Yes, the file's existing ID makes sense and would be easier! Thanks for the tip. I'd better read up on how to make that helper.
It's mentioned in the Indexing Guidelines section, item G.
<meta> tags normally apply only to the exact page on which they're provided. If this page shows only the abstract of the paper and you have the full text in a separate file, e.g., in the PDF format, please specify the locations of all full text versions using citation_pdf_url or DC.identifier tags. The content of the tag is the absolute URL of the PDF file; for security reasons, it must refer to a file in the same subdirectory as the HTML abstract. Failure to link the alternate versions together could result in the incorrect indexing of the PDF files, because these files would be processed as separate documents without the information contained in the meta tags.
Unless I'm misunderstanding what they mean by that?
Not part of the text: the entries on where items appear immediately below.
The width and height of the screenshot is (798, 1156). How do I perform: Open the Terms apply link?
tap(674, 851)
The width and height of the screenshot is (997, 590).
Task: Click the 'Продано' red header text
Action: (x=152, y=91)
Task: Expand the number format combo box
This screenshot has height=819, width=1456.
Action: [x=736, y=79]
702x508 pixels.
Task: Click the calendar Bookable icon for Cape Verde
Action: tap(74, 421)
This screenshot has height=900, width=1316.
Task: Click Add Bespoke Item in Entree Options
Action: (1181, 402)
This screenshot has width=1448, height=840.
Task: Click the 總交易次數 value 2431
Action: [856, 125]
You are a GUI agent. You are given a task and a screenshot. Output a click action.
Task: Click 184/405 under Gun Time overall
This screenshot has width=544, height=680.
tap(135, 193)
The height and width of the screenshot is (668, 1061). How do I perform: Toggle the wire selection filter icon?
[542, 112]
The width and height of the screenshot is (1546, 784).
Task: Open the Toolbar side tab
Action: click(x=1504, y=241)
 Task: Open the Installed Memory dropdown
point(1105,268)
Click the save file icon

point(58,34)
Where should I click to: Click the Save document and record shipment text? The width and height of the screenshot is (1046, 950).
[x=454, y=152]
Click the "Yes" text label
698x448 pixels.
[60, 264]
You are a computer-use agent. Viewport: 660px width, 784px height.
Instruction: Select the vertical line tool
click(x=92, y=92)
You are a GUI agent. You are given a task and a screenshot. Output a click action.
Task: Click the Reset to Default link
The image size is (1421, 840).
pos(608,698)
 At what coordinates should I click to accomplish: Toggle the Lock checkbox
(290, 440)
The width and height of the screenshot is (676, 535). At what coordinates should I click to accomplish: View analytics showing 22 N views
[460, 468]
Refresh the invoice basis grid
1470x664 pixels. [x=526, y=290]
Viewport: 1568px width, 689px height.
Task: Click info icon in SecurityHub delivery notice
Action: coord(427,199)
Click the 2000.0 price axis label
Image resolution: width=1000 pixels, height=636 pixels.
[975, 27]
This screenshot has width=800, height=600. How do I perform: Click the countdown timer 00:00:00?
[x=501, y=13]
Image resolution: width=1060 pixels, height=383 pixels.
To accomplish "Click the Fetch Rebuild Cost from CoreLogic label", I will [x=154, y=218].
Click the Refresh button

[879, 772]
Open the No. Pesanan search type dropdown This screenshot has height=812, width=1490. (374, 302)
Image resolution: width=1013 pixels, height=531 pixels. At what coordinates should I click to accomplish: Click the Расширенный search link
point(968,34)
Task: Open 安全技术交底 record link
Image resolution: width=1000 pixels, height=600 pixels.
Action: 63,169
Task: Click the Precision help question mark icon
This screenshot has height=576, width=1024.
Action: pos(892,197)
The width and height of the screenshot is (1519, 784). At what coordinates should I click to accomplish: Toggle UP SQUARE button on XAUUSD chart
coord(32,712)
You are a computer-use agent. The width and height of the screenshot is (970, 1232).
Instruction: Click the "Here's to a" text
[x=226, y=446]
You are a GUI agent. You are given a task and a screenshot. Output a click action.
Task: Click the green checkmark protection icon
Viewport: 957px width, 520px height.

I hope so, actually!
Ah, thanks for highlighting that line! So yeah, it would mean you would have to set up the rewriting to files so it included the path to the item. That said, I'm not entirely sure if using htaccess redirects would do the job either, since I suspect Google would detect the redirect. Don't know about this, but it might be worth investigating before trying to come up with the redirect solution for Omeka.
That's a good point. I know from looking at the source of EPrints output that files appear to be in a subdirectory of the record, so I'll see if I can find out what's going on there.
It turns out that if you ask the Google Scholar team nicely, they will configure their crawlers to bypass the directory check. Phew - saved a lot of work there!
So can Google Scholar index Omeka content correctly??